#### SET TASK
Can you copy the lines below word for word, leaving the pictures out of your copy?
|---|
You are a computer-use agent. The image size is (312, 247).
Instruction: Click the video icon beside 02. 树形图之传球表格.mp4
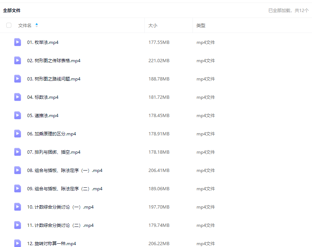point(18,60)
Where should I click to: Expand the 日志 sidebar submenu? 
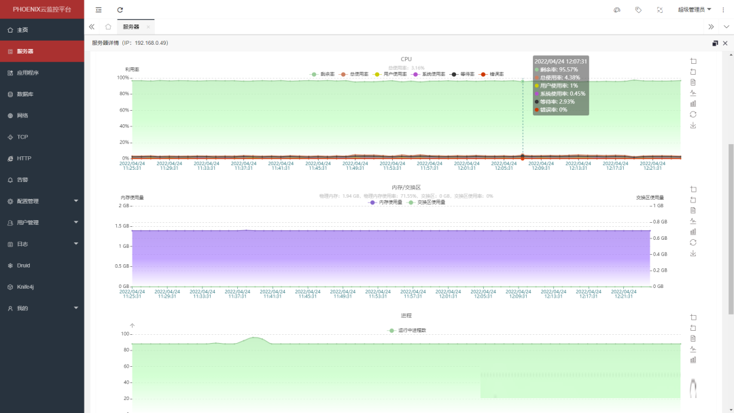pyautogui.click(x=42, y=244)
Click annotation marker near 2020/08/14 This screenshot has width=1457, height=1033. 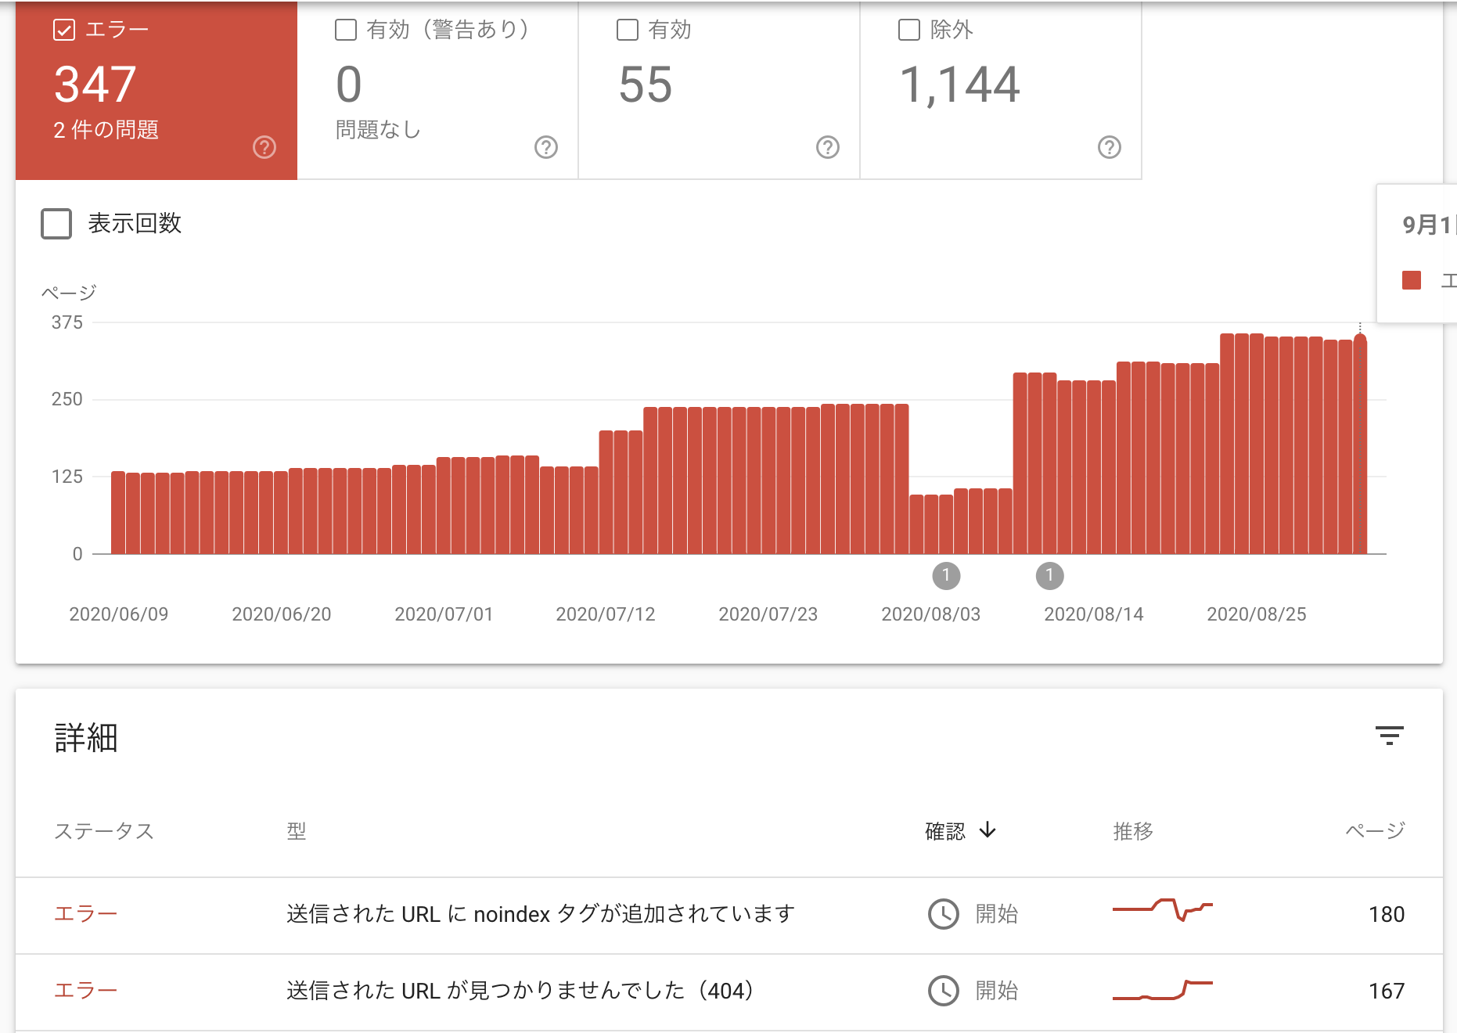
|---|
#### PROBLEM SOLUTION
You are a computer-use agent. The image size is (312, 247).
Instruction: Click the video icon beside 02. 树形图之传球表格.mp4
point(18,60)
Where should I click to: Expand the 日志 sidebar submenu? 
pyautogui.click(x=42, y=244)
Click annotation marker near 2020/08/14 This screenshot has width=1457, height=1033. 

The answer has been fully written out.